WOLA: Advocacy for Human Rights in the Americas
23 Feb 2010 | News

Letter to Congress in Support of Emergency Supplemental Aid to Haiti

WOLA and 37 other NGOs sent a letter urging Congress to support a supplemental appropriations request for the reconstruction of Haiti.


Dear Member of Congress:

The 7.0 earthquake that struck Haiti on January 12, 2010 was the worst natural disaster to occur in the Western Hemisphere’s modern history.  Initial estimates indicate that at least 212,000 people have died, nearly 1 million are internally displaced and almost 300,000 people injured.  The response of the US government in the immediate aftermath of the earthquake has been swift. President Obama pledged $100 million in emergency assistance, and numerous U.S. government agencies – including the department of State, the Agency for International Development, Department of Defense, the Federal Emergency Management Agency, the Department of Homeland Security, and others – quickly deployed staff and contributed resources to support emergency humanitarian relief in Haiti.  The international community has responded similarly.

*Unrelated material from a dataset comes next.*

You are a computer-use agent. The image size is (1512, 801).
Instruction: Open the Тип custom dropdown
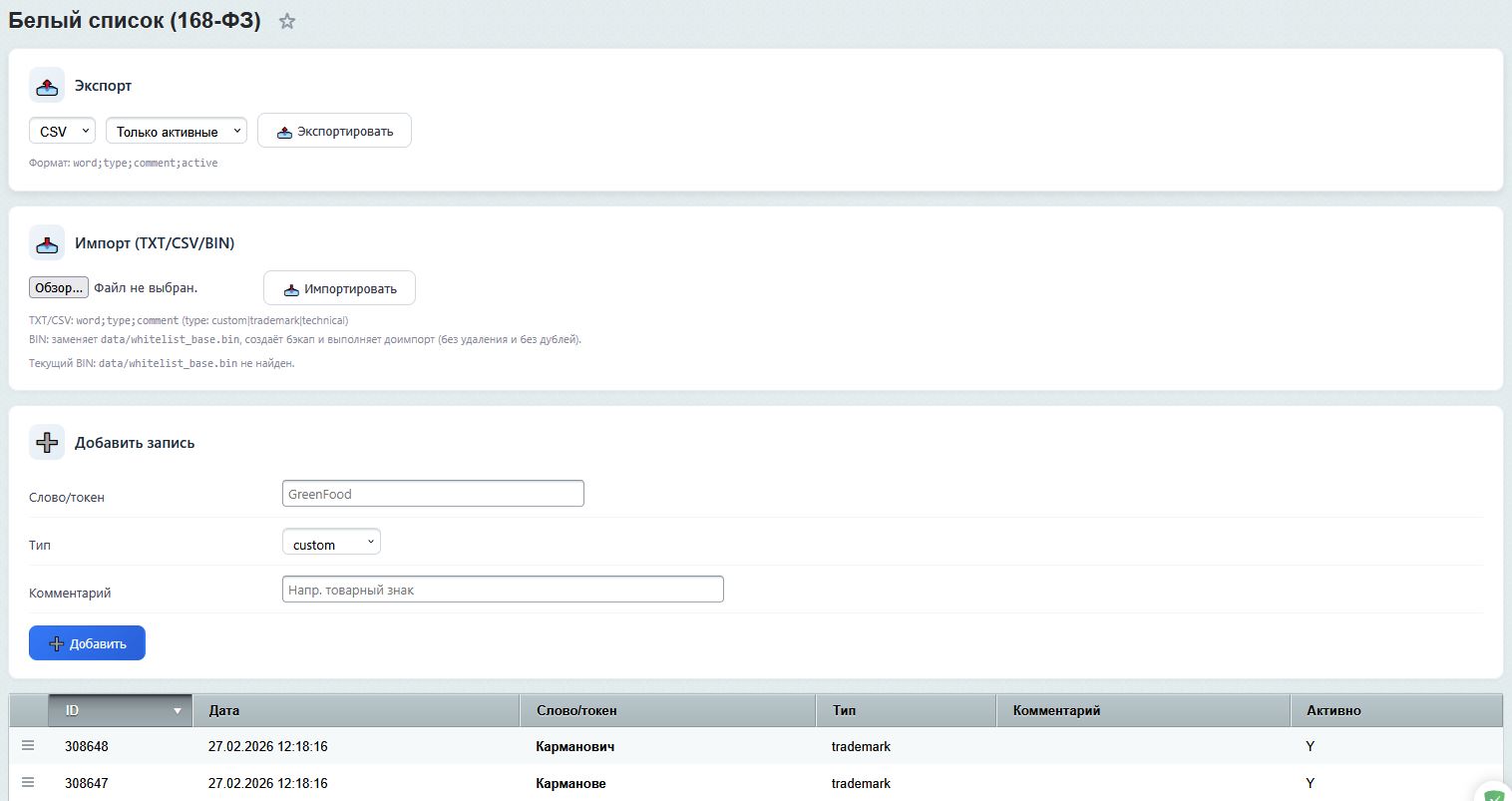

Even while continuing to carry out substantial efforts to provide life-saving relief to millions of Haitians, the United States and the international community must support a massive, Haitian-led reconstruction and transformation plan designed to support their goal of a democratic, equitable and productive society.  Although assessments of the extent of the damage are still being conducted by the United States, the United Nations, the World Bank and others, initial estimates of costs are well over $10 billion.  A transformative reconstruction for the island nation will require a long-term financial commitment.  Haiti must be rebuilt in a way that reverses the poverty and environmental degradation that has made it so vulnerable to natural disasters.  A return to Haiti as it was on January 11 is not advisable. 

Given the scope of the task ahead, a letter was sent by some of the undersigned organizations to President Obama on January 30 asking him to request an emergency supplemental of $3 billion dollars to meet the immediate and long-term needs in Haiti for relief, reconstruction and development.  In a testament to the urgent need for additional funds, the U.S. Office of Foreign Disaster Assistance (OFDA/USAID) has been forced to transfer 40% from the budgets for all other humanitarian assistance programs worldwide in order to support its response in Haiti. Unless additional funding is made available soon, U.S. humanitarian assistance to places like Somalia, Sudan, and Pakistan will be drastically reduced.  We are also mindful of the need for Haitian reconstruction aid not to reduce the already limited development and humanitarian assistance to the Western Hemisphere.

For these reasons, we respectfully urge you to support a supplemental appropriations request.  Furthermore, any supplemental funding should not be taken from other regular budgets designated for humanitarian or development purposes.   We also ask you to guarantee that aid be allocated and disbursed within the framework of the principles below in order to avert similar disasters in the future.  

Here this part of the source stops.